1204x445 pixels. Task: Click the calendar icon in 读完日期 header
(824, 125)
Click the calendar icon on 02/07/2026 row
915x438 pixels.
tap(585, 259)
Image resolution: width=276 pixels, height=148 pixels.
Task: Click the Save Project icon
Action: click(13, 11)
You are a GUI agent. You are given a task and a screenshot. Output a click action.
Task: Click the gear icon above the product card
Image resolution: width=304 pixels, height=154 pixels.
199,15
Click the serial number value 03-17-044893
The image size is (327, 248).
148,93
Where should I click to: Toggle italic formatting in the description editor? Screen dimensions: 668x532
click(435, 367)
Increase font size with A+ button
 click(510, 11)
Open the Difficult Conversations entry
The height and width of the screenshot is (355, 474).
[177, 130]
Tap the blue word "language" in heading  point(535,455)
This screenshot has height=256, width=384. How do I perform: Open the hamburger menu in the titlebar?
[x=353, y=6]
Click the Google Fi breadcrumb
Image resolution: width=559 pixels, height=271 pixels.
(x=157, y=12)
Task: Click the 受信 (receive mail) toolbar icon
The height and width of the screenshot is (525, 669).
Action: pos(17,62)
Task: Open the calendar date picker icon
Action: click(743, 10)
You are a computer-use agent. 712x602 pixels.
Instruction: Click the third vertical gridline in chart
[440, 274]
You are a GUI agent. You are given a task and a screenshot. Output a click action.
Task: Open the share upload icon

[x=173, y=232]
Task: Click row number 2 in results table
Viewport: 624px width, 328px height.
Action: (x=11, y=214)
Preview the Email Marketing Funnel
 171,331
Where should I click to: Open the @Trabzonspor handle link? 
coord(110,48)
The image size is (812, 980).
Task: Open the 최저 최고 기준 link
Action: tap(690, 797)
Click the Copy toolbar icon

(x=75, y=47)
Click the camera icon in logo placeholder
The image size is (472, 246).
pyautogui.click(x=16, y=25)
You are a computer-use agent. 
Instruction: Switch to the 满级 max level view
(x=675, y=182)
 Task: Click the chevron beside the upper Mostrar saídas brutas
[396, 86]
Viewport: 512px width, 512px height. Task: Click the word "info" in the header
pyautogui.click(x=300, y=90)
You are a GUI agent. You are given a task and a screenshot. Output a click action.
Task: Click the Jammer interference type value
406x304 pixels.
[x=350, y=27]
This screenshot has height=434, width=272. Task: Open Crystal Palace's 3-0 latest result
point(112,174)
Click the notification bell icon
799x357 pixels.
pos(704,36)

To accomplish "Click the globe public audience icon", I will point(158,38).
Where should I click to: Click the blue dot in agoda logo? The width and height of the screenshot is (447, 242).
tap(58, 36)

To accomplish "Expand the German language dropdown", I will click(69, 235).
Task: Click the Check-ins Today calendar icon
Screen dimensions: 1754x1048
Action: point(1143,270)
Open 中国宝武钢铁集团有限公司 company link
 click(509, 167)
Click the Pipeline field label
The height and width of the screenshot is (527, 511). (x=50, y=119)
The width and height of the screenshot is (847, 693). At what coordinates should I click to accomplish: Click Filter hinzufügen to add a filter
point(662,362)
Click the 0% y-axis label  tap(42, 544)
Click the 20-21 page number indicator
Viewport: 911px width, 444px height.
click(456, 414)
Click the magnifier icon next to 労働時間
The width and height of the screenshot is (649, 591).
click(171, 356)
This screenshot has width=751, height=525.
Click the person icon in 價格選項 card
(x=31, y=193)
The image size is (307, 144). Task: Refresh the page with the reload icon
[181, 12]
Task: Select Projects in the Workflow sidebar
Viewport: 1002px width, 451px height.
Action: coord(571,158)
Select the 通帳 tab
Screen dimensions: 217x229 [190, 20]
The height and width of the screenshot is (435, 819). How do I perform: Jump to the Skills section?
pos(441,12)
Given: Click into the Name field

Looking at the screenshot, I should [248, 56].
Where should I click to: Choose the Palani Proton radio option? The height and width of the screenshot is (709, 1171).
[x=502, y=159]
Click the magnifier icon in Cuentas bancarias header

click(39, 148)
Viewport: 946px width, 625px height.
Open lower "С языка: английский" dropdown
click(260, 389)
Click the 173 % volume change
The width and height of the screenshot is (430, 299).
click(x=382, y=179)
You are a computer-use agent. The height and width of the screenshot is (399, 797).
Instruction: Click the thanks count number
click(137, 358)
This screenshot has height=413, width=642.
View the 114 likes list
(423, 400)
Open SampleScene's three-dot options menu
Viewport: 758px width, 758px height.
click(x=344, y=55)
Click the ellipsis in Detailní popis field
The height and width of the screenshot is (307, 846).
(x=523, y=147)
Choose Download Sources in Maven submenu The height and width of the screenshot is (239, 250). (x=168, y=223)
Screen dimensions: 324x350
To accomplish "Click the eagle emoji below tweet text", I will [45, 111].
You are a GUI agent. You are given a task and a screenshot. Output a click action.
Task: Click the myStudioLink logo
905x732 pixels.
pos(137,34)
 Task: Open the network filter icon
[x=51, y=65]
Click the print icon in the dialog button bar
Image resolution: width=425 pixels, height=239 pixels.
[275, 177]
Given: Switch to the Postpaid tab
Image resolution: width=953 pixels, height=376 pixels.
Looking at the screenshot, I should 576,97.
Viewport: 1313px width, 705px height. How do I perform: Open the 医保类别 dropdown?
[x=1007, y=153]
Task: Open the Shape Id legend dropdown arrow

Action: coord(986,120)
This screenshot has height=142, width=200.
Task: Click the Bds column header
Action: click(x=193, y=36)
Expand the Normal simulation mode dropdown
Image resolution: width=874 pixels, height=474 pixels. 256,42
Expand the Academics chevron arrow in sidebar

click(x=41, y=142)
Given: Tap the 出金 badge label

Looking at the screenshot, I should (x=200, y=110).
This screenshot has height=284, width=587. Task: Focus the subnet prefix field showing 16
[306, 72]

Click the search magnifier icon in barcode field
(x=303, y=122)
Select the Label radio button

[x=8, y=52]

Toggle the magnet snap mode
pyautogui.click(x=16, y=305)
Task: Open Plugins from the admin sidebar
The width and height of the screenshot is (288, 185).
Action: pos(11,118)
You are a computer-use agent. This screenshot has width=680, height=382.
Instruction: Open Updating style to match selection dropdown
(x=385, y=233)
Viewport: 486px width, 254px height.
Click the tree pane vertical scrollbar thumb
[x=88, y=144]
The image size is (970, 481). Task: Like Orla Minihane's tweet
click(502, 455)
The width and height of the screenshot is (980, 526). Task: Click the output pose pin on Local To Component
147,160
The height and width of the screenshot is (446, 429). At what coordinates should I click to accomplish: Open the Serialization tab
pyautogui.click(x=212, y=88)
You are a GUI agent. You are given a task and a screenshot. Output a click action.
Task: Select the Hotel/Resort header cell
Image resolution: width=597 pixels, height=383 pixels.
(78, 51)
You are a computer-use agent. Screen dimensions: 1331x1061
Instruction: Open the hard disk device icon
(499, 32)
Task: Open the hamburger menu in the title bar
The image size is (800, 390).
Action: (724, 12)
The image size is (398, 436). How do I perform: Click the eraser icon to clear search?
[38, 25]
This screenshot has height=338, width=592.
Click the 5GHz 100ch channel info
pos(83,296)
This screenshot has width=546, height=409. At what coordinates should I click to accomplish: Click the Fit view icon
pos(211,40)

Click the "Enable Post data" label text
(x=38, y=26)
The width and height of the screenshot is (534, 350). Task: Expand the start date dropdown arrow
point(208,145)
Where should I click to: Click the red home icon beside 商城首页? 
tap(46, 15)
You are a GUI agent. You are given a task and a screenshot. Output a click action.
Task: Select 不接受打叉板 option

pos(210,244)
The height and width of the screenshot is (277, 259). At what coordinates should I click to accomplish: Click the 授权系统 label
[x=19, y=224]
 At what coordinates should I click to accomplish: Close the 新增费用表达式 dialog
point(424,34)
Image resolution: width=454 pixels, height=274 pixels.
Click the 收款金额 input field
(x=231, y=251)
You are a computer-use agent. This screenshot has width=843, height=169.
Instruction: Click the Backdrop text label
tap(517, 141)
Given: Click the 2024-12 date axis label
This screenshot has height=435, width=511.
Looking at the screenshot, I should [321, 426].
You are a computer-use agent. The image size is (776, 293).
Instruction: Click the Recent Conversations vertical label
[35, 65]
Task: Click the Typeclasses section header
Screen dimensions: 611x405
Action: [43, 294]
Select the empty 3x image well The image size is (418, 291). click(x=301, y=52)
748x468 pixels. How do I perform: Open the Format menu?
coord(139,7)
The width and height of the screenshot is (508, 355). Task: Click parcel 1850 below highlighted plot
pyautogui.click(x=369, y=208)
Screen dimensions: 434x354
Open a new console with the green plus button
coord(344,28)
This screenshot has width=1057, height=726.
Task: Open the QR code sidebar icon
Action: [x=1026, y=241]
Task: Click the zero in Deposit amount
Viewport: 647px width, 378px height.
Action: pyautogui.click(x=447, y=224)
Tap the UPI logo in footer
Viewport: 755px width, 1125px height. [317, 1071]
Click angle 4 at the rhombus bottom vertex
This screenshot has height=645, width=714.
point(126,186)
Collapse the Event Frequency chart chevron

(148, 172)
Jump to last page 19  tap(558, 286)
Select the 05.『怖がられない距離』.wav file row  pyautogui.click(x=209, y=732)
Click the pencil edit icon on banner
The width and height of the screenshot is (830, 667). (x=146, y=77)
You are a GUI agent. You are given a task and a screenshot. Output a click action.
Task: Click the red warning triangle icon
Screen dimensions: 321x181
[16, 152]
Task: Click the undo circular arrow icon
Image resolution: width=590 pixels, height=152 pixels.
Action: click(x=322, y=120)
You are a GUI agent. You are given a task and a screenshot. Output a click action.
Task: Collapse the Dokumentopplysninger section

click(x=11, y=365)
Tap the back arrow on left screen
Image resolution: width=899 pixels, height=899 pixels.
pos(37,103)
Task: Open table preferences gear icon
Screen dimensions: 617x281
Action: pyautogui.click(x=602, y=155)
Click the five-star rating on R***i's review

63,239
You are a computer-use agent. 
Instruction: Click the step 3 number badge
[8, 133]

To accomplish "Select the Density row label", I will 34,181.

Problem requirements:
Copy from the entries only those lines that hold the word "table".

Answer area:
Task: Click row number 2 in results table
Task: Open table preferences gear icon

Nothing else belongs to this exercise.